Suivant le Code Noir, en vigueur lorsque Mussard sévissait encore, on coupait l’oreille ou marquait au fer rouge de la fleur de Lys, symbole de la royauté, les esclaves capturés. Mais c’est surtout la mort qui attendait les assoiffés de liberté. Les registres de détachement stipulent que les chasseurs avaient l’obligation de crier au moins trois fois l’ordre de s’arrêter à un esclave en fuite avant de pouvoir faire feu, mais cela ne colle pas avec certains récits de chasse, qui décrivent des esclaves exécutés en file. Les blessés, considérés comme un fardeau encombrant, étaient le plus souvent abattus de sang froid. On leur tranchait ensuite la main droite, que l’on ramenait comme preuve en échange d’une récompense. À St-Paul, ces sinistres trophées étaient cloués, à titre d’exemple, aux grands pieds de tamarin qui surplombaient alors le Square du 18 Juin.

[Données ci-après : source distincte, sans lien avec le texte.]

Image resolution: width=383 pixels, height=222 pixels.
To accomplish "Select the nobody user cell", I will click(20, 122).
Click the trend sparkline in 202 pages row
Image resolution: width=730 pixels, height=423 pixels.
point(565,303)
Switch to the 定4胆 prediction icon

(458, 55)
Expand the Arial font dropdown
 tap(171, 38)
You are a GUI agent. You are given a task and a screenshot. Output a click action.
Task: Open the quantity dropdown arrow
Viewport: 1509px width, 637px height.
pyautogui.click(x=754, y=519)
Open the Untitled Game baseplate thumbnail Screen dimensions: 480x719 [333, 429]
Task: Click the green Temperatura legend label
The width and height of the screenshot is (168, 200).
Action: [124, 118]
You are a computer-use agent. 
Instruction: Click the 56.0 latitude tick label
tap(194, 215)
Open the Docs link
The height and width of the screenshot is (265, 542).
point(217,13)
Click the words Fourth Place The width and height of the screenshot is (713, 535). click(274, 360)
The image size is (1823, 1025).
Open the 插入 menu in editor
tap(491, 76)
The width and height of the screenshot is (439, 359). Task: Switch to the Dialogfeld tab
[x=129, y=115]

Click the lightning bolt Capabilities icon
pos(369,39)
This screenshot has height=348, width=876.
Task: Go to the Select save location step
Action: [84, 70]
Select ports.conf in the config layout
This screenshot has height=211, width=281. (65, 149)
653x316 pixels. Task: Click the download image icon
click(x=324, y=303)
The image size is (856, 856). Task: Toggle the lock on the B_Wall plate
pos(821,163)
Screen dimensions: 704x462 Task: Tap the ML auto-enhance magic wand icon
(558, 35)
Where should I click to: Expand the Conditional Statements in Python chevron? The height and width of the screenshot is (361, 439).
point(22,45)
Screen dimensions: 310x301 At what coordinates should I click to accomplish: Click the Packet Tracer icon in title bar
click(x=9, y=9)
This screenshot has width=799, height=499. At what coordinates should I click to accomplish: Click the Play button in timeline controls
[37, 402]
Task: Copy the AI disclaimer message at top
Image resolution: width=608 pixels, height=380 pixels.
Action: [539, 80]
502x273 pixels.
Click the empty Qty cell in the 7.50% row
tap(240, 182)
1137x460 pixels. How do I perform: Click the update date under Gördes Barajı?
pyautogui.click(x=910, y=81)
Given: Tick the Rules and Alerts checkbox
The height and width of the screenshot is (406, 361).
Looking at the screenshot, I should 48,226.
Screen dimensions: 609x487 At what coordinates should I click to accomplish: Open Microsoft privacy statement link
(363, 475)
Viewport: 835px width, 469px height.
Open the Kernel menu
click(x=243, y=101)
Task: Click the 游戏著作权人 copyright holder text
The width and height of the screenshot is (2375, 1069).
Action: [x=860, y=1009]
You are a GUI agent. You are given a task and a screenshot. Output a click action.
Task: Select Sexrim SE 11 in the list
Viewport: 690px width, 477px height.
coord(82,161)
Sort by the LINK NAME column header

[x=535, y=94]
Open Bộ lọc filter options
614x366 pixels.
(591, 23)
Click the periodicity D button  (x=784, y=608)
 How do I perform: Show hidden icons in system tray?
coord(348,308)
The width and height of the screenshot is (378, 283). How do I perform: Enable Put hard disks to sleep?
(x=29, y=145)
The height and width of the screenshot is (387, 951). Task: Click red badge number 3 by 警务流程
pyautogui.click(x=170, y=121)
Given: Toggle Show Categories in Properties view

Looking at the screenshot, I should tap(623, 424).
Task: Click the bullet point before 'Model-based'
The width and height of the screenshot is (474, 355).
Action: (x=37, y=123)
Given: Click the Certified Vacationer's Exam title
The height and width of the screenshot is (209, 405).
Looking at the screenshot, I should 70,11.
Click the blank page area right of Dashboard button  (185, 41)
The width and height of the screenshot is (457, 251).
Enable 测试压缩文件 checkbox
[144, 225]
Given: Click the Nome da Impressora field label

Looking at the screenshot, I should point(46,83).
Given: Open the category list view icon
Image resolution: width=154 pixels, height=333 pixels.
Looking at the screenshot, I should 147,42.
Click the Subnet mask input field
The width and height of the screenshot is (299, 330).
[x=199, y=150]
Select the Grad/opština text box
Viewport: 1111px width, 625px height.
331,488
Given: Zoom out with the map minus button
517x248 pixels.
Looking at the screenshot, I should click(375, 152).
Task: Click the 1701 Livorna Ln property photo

Longtemps connu sous le nom de Place d’Armes ou Place du Tribunal, ce carré propret, souvent désert aujourd’hui, a était alors le lieu où s’exécutaient les sentences publiques, nombreuses au cours de la longue carrière de François Mussard. Une plaque conserve désormais la mémoire de ces années meurtrières. Y sont inscrits les noms des esclaves qui, en 1811, menèrent la révolte de St-Leu. Sculptés dans la pierre, leurs visages semblent surgir de la stèle, mélange de rage, de fierté et de douleur. C’est ici que, le 15 avril 1812 à 15 heures précises, Elie, Gilles, Zéphir et Paul tombèrent aux quatre coins de la place, devant les yeux d’une foule d’esclaves contrainte d’assister à leur décapitation à la hache. Théâtre funeste de brutales mises à mort, ce lieu a également marqué la fin d’une autre légende réunionnaise, le flibustier auquel sa faculté à fondre sur ses proies comme un rapace a valu le surnom de La Buse.


Mafate

Connu jusqu’au XIXe siècle sous le nom de Cirque de la Rivière des Galets, Mafate tient probablement son nom actuel de l’un de ses premiers habitants, le chef d’un camp marron, baptisé « Celui qui tue » en langue malgache. Il se serait installé avec quelques autres au niveau de l’îlet Alcide. Facilement accessible aujourd’hui, l’Îlet se situe sur une boucle de randonnée de 5,6 km. Son point de départ est indiqué sur la route forestière du Maïdo. Comptez 2h30 à 3h de marche.
Plus d’info sur www.ouest-lareunion.fr

Cimendef

Frontière entre Salazie et La Possession, ce piton culminant à 2228 mètres tient son nom du plus célèbre marron réunionnais. Traduit littéralement depuis le malgache, Cimendèf veut dire « non-esclave ». Installé dans le cirque de Mafate, il aurait selon la mémoire orale fondé un royaume dans les cirques. Son histoire est relatée dans le long poème Vali pour une reine morte, de Boris Gamaleya, une œuvre fondatrice de la littérature réunionnaise.

Square de l’appel du 18 juin

Autrefois connue sous le nom de Place du Tribunal, le square qui s’étend entre l’hôpital et l’église de St-Paul est aujourd’hui un lieu où les mémoires et les mémoriaux s’empilent : son nom célèbre les résistants de la 2e Guerre Mondiale, le monument posé en son centre est dédié aux morts saint-paulois de la Der des Der, et un autre rappelle les crimes de l’esclavage en célébrant les meneurs exécutés de la révolte de St-Leu. Selon les sources disponibles, c’est aussi sur cette place que François Mussard fit bâtir sa petite chapelle Notre Dame des Anges, avant d’y être enterré. Celle-ci est souvent confondue avec une autre, du même nom, située à l’endroit où se tient aujourd’hui la mairie. L’amalgame est compréhensible : assez proche, également détruite depuis longtemps, cette chapelle plus ancienne appartenait à un autre François Mussard, homonyme et aïeul du chasseur d’esclave.